The meeting will yield yet another update to the “dot plot” of individual interest rate projections, with five increases potentially pencilled in for this year and four more next year. Market expectations have run slightly ahead of what is expected to be signalled, with at least six adjustments scheduled for 2022.

In congressional testimony this month, Jay Powell, the Fed chair, endorsed a steady shift towards tighter monetary policy, including a “predictable” reduction in the $9tn balance sheet. Further details on the Fed’s plans to do so are also expected this week.

While Powell vowed the Fed would be “careful” about how it conducted monetary policy given the vast uncertainty clouding the outlook, he has also kept more aggressive tools on the table should inflation fail to ebb.

He told lawmakers the central bank may need to raise interest rates above “neutral”, a level that neither supports nor constrains economic activity. The median forecast among Fed officials as of December was 2.5 per cent.

And to get there, he said the Fed would consider revisiting a tactic last used in 2000 and raise interest rates by double the typical quarter-point cadence at one or more meetings.

Betsy Duke, a former Fed governor, warned a half-point rate rise could “all of a sudden signal alarm” and send the message that the Fed has seriously misjudged the inflation situation and the appropriate policy response.
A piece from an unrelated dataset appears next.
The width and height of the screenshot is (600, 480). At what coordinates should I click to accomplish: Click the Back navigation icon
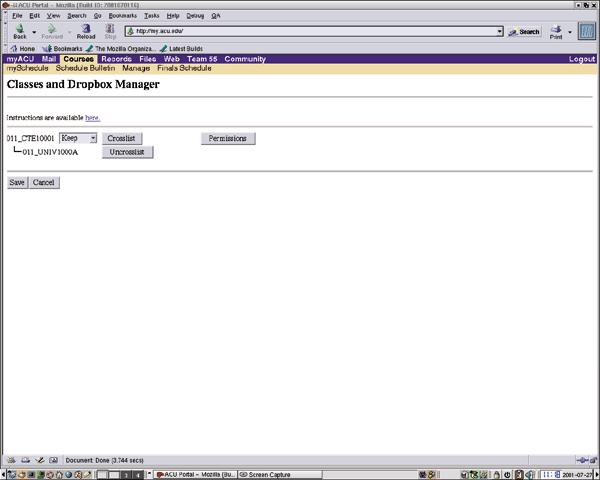click(20, 31)
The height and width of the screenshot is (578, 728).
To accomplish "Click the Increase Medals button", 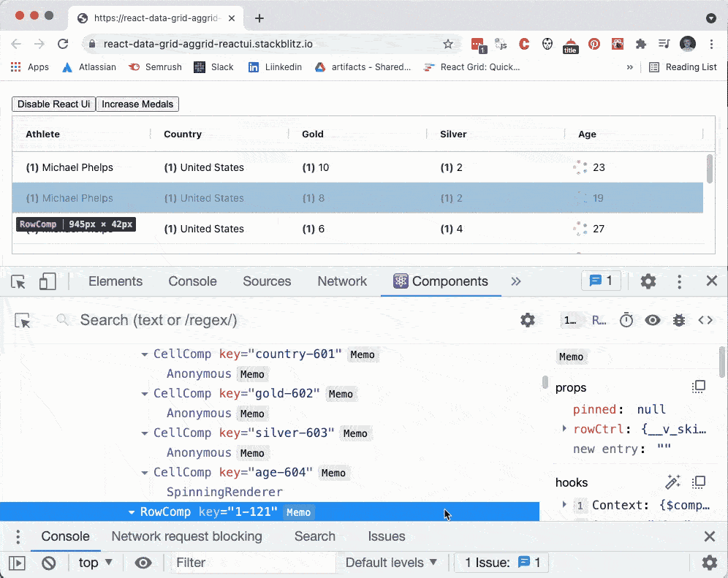I will click(137, 104).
She said it may also signal their estimate of neutral is higher, meaning more interest rate increases than currently anticipated.
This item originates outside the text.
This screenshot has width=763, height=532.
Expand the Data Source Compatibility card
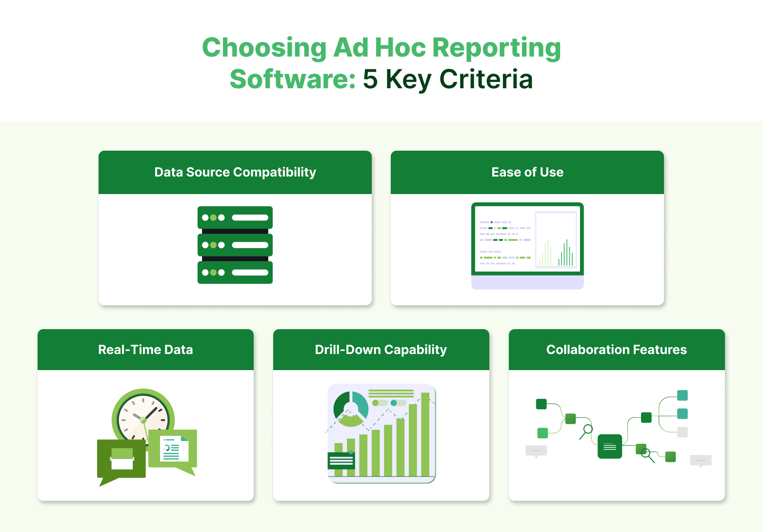pyautogui.click(x=235, y=172)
For Bill English, a Yale professor and former director of the Fed’s division of monetary affairs, the risks of a policy mistake are uniquely high.

“If they move too quickly now and it turns out that the economy is just slowing a lot for the reasons they already anticipated and maybe also because of the Russia-Ukraine [crisis], they could end up with a recession a year from now,” he said.

“But I’m sure they’re also worried that if they don’t react now . . . and they’ve got to push back against inflation that seems to be settling in well above their target and tighten a lot, then they’ve got a recession maybe in 2024.”